Microsoft`s campaign against Google
One doesn't usually associate Microsoft with a campaign for fair trade practices. But pushed into a corner by Google, the software biggie has teamed with pr and marketing agency Burson-Marsteller on a campaign that aims to "begin important industry discussions around competition'. Analysts say the real purpose of the campaign is to get industry support for asking regulators to block the merger of Google Inc. and the Internet advertising solution company DoubleClick.

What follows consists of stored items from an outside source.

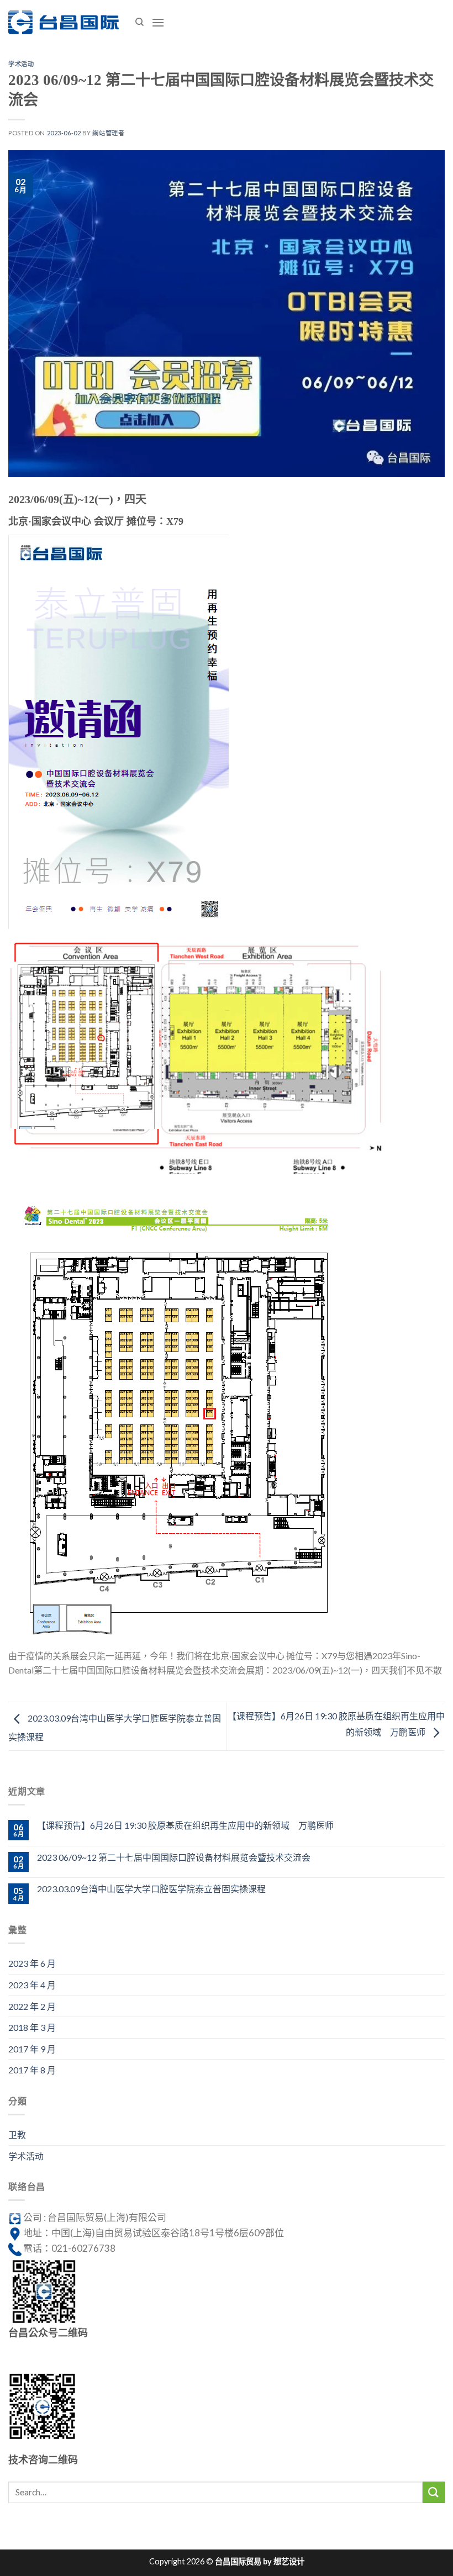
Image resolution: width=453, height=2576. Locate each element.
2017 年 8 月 (32, 2070)
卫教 (17, 2134)
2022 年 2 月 (32, 2006)
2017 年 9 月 (32, 2049)
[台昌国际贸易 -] (63, 22)
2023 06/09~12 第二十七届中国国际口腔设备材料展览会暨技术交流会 (173, 1857)
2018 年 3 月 (32, 2027)
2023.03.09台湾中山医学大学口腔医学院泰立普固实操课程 (151, 1888)
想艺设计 (288, 2561)
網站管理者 (108, 132)
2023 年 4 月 (32, 1984)
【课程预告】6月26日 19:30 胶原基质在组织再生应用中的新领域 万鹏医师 (185, 1825)
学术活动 (21, 64)
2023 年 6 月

On behalf of Microsoft, Burston-Marsteller has been sending out e-mails to companies to sign a petition based on a set of principles inspired by concerns raised around the Google-DoubleClick deal. The marketing company did not say that the campaign was created to directly block the Google-DoubleClick merger.However, the petition clearly points to the group's interest in taking a stand against the Google-DoubleClick deal, which opponents claim would give Google control of 80 per cent of ads served on the Internet. For example, its first principle on the petition asks signers to agree that "regulators should carefully scrutinize any transactions in the online advertising sector that would create or enhance a dominant market position.' Google announced plans to acquire DoubleClick for us $3.1 billion in April 2007.
When asked about Microsoft's own anti-competitive practices, something for which the European Commission recently upheld a us $613-million fine against it, a Microsoft spokesperson said the company never attempted to purchase a competitor to become a leader in a market. Google has defended itself in blog posts saying competitors such as Microsoft and Yahoo also are buying up companies to help them boost online advertising and consumer marketing strategies.